是的,她跟简庭涛复合的事情,包括近来发生的所有一切,她还一个字都没跟老爸说。萧珊就要生了,状况百出却逞强站讲台站到肚子阵痛的那一刻,素来不管事的关教授忙得焦头烂额,除了打电话询问爱女情况和偶尔见见面之外,也还真的没太留意女儿最近的变化。七窍玲珑的萧珊自然也不会主动提。
所以,当关教授猛地看到自己的“前”女婿居然跟自己的女儿在一起,而且状似亲密的时候,深受震撼之余,现时唯一能做的,就是保持沉默。他开始细细打量这两个人。
心素一直低着头,简庭涛的唇边却一直带着浅浅的刺眼的笑。他一直看着关教授,没有丝毫的局促。
片刻之后,在简庭涛的目光暗示下,聪明无比的萧珊找了个理由催着心素跟她一起进了房间,留下简庭涛单枪匹马对阵关教授。

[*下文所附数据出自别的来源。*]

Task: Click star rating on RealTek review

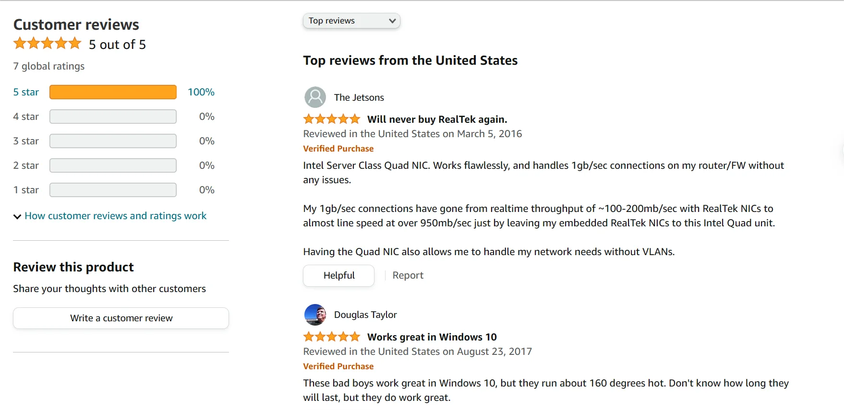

在宝贝女儿面前无论如何严肃不起来的关教授终于沉下脸,“这到底怎么回事?”他看简庭涛始终不顺眼,三年多前,不顾一切拐走了他心爱的女儿,害他伤心了好久。后来,最可恨的是,害心素伤心,害她生病却不闻不问!好不容易女儿跟他和好了,这个人又来纠缠不清蓄意破坏!
有钱又怎样?了不起吗?他祖上还当过宰相呢!车马仆御,照耀京邑,递相夸尚,荣耀无比,还不是如云烟流水消散殆尽。
简庭涛微笑,十分尊敬地道:“爸——”
关教授摆手,“不要这么叫我,我当不起,”他刻意跟他划清界限,“现在,你跟心素已经……”
臭小子!
想当初,跟心素有合法婚姻的时候,贾月铭那么软语温言,那么殷勤上门寒暄,都没让他有机会到跟前叫一声爸,现在还来套磁,休想!他一个如花似玉的女儿,不被珍惜弃如敝屣,想来他就心痛!